Simpler Backoff

https://commaok.xyz/post/simple-backoff/

123•todsacerdoti•1d ago

Comments

charcircuit•1d ago

Switching away from an implementation that everyone is familiar with is the opposite of making something more readable.

larodi•1d ago

indeed, back in the day i'd love to write perl code such as

this() and that() or otherr() and fail();

so this all seems very reasonable, and clear, and people who read the code hated it. I've tried many times to do it in JS sadly it does not work:

a && b || do { console.log (err) }

but this all does not make it easier to read, but makes it only very likely to outsmart yourself.

some code is algorithmically more beautiful than other, more declarative perhaps. but going away from the common understanding of trivial stuff, does not always benefit the group or the project.

spauldo•1d ago

It's down to what's idiomatic for the language. I'd argue that the Perl example is idiomatic Perl (just as the Lisp equivalent would be idiomatic Lisp), but that's certainly not idiomatic JavaScript.

ayhanfuat•1d ago

Aren’t both implementations fairly common? Precomputed / hardcoded set of values vs adjusting it inside the loop?

anonzzzies•1d ago

But how many people need to read/write this code? There are tons of open source libraries, gateways, proxies etc etc.

unsnap_biceps•1d ago

While I like the simplicity of the lookup table, I find myself in larger projects to have different backoffs for different upstream services. I'll have shorter ones for services that can degrade without a large impact to service results and longer ones for services that are critical for results.
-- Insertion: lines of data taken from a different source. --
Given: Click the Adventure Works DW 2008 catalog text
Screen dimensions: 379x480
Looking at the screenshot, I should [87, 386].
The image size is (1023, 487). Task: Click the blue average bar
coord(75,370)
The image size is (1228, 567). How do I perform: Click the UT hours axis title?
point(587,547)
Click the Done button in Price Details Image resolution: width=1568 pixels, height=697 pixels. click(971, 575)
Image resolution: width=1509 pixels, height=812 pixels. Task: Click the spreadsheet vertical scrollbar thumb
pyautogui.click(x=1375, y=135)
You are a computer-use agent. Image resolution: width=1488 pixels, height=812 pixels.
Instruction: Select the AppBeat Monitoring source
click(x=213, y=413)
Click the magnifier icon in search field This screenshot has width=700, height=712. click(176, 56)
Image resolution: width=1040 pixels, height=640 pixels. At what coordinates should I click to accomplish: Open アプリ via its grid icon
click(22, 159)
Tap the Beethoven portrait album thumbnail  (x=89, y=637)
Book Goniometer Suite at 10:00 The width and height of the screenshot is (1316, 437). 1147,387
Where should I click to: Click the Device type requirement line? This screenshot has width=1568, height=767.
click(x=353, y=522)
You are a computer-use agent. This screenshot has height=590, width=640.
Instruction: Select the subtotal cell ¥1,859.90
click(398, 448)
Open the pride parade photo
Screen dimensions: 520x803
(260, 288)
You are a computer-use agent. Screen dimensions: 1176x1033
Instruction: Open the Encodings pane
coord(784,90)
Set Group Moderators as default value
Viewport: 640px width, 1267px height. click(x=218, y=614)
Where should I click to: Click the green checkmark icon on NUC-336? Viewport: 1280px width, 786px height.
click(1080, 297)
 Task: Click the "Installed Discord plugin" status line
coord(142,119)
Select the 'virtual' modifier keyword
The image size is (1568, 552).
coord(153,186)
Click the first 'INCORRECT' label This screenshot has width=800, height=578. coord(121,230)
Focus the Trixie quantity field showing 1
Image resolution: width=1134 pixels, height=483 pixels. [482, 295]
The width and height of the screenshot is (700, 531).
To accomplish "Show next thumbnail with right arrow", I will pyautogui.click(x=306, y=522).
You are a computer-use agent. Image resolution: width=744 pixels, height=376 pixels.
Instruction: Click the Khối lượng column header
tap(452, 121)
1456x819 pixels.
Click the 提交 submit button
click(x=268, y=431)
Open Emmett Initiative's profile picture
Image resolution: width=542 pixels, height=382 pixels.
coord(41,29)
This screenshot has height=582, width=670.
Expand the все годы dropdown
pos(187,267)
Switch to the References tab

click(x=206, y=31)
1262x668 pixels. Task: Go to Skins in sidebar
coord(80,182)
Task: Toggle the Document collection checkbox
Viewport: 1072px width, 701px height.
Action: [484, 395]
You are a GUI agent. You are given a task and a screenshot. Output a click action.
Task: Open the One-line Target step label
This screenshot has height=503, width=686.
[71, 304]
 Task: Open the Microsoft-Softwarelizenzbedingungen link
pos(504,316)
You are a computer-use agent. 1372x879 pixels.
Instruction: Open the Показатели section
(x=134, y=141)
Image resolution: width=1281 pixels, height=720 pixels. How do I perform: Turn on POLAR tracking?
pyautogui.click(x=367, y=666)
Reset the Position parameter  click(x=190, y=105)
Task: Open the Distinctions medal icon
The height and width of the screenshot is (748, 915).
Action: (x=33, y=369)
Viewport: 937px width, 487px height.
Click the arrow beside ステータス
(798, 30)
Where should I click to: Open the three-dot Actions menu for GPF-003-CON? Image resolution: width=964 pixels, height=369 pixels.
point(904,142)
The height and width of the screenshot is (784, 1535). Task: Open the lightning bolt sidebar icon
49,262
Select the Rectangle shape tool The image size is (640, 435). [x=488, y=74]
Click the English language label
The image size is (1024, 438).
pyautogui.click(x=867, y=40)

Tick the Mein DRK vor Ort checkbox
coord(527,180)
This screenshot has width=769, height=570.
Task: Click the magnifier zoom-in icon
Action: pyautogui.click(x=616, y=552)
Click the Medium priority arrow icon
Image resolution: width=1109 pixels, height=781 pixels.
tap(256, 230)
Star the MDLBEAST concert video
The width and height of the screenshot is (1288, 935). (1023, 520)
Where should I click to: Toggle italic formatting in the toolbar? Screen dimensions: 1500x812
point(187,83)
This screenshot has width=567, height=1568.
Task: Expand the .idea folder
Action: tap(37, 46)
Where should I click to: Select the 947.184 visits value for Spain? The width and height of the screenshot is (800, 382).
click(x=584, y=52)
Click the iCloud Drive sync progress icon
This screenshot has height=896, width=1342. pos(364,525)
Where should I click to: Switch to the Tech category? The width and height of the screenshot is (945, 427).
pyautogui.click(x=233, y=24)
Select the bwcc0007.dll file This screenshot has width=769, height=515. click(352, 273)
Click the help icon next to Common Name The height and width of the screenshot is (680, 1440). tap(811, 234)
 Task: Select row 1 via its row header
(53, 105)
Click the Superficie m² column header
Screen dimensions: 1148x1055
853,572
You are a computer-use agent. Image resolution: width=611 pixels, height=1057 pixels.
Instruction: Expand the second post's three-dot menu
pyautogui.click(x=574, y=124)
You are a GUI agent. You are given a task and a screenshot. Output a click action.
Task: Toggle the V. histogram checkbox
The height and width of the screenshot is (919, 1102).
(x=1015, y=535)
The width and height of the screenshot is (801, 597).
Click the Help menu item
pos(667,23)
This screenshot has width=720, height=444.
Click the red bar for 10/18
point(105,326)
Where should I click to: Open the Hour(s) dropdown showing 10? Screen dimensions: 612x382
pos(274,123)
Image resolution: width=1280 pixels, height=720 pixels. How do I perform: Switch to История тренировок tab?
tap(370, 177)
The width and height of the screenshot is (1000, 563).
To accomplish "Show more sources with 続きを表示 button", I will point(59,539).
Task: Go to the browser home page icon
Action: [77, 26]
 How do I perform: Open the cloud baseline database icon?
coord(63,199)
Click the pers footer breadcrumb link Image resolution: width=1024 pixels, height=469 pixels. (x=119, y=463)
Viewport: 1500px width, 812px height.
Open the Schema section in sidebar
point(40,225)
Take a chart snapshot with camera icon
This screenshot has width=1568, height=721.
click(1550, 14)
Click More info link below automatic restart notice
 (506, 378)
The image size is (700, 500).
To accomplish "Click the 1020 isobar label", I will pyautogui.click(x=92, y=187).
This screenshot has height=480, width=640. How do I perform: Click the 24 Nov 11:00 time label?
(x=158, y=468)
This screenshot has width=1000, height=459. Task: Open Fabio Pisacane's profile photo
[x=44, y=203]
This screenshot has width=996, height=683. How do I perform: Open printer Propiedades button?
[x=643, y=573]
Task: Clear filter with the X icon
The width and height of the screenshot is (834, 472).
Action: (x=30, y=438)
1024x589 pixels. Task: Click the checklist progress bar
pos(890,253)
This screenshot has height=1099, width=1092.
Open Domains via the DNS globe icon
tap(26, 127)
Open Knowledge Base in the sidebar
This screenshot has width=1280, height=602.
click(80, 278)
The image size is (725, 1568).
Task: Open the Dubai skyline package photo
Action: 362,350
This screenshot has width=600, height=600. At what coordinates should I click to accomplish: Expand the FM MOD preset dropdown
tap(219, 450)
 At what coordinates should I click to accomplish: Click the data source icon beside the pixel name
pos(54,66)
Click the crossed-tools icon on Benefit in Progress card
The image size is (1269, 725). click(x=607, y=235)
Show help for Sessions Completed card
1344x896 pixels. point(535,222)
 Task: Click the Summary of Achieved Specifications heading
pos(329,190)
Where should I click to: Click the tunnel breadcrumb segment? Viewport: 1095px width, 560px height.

I would prefer to have one algorithmically generated call that is flexible vs multiple individual functions that have different lookup tables, or generating tables and passing them in each time.

fmbb•1d ago

You could have two lookup tables.

VWWHFSfQ•1d ago

what if you have 100 lookup tables

barbazoo•22h ago

Careful, that’s awfully close to N. /s

mceachen•22h ago

If you don’t have lookup tables for your lookup tables you aren’t doing it right

avinassh•22h ago

you could use SQLite, store all of them

kstrauser•21h ago

MongoDB is web scale.

harpiaharpyja•22h ago

Generating tables is the way to go in that case. The flexibility you need, with the advantages of being data driven.

kiitos•17h ago

Backoff is a client-side behavior, so if you want to give different backoff behaviors to different classes of upstream services, you just define those backoff tables somewhere where the client can pick from them based on the target service it's trying to talk to.

OutOfHere•1d ago

Using a lookup table doesn't allow parameter values to easily be changed. Also, some of us do not get paid by the line. Fwiw, I do often note the values in a comment, and this is generally sufficient.

hsbauauvhabzb•1d ago

Change of the sake of change?

axeljohnsson•1d ago

I recently listened to Marc Brooker's talk [1] on retries. My key takeaway: You don't want to put more load on your system during stress. At AWS, they do "adaptive retries", which I found interesting.

[1] https://www.youtube.com/watch?v=rvHd4Y76-fs

zoover2020•1d ago

I second this, retry mechanisms can cause retry storms in vast enough, distributed systems. In Amazon code bases I found the same adaptive retry strategy after a Christmas where once we played whack-a-mole for a service to get back up as its clients kept retrying.

jpillora•1d ago

Simple backoff ftw https://github.com/jpillora/backoff

ricardobeat•1d ago

That’s the exact same logic, just written more verbosely and excluding the actual retry mechanism.

blensor•1d ago

Is this meant as a joke or a serious argument?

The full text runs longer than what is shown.